The DD 2870 form, known as the Authorization for Disclosure of Medical or Dental Information, is often surrounded by misconceptions that can lead to confusion. Understanding what it is and what it is not helps in making informed decisions about sharing personal health information. Here are nine common misconceptions about the DD 2870 form:
It allows complete access to all medical records: The DD 2870 form allows for the disclosure of specific medical or dental information, not necessarily the entire medical record. The information disclosed is as specified by the individual.

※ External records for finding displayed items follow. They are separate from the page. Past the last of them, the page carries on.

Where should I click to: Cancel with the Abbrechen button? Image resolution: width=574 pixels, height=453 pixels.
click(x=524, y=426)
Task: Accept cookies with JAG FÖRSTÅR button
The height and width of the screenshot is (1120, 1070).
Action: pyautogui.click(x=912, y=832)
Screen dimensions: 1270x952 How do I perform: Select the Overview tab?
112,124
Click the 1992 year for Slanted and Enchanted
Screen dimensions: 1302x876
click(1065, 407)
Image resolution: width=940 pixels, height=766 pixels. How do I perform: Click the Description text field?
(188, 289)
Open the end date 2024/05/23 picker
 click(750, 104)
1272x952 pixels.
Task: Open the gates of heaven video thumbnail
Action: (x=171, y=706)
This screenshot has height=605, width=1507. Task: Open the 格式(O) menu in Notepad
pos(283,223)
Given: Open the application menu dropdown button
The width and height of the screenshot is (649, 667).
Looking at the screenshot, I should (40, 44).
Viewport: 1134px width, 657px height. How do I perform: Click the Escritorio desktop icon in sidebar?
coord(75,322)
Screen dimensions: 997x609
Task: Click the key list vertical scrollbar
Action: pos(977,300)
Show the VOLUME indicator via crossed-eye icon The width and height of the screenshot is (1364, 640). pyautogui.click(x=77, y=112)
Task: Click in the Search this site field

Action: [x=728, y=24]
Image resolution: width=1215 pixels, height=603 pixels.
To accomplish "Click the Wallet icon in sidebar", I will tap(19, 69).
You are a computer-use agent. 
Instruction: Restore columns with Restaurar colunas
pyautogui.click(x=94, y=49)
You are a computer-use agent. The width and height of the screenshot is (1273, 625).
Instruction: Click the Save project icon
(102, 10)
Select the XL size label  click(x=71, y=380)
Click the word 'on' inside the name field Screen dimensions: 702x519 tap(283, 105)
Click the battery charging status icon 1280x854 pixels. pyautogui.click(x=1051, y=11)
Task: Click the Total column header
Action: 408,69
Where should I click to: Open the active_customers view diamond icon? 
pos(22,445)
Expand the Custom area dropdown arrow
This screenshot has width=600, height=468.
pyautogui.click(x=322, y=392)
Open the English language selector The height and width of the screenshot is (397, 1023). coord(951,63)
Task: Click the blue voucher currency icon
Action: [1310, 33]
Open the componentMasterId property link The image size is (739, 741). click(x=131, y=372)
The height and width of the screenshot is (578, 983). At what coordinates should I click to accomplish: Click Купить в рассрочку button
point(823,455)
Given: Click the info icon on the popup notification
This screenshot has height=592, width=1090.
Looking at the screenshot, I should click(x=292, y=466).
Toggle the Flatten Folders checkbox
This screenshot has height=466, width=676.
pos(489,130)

It's only for military personnel: While commonly associated with members of the military, the DD 2870 form can also be used by family members and dependents to authorize the release of their medical or dental information.
Signing it waives all privacy rights: This is not true. The form is used to give specific permissions for disclosure, not to waive all privacy rights under the Health Insurance Portability and Accountability Act (HIPAA) or other laws.
It's permanent: The authorization given through a DD 2870 form is not permanent. It typically has an expiration date or event, and you can revoke it at any time in writing.
It does not need to be updated: Circumstances change, and so might your decision on who has access to your medical records. The form should be updated as needed to reflect current wishes.
Only paper forms are accepted: While paper forms are common, some institutions may accept electronic submissions or offer online portals for the same purpose.
It grants access to mental health records: Due to the sensitivity of mental health records, additional consents or processes beyond the DD 2870 may be required for their release.
It is a complicated process: Completing the form is straightforward. The most crucial parts are specifying which information can be shared, with whom, and for what duration.
No one checks the authorization: In fact, healthcare providers take the authorization process seriously and will often verify the validity of the DD 2870 and the identity of the requester before releasing any information.
Clearing up these misconceptions ensures that individuals are better informed about their rights and the procedures for disclosing their medical or dental information. It’s always advisable to read the form carefully and consult a professional if there are any doubts or questions.
The DD 2870 form, or Authorization for Disclosure of Medical or Dental Information, serves a critical role in managing the release of medical or dental records. It protects patient privacy while allowing necessary access to records. Here are key takeaways regarding the filling out and using this form.
Properly completing and understanding the DD 2870 form is essential for anyone dealing with the release of medical or dental records in a military or Department of Defense healthcare context. Following these guidelines ensures that personal health information is handled securely and according to the patient's wishes.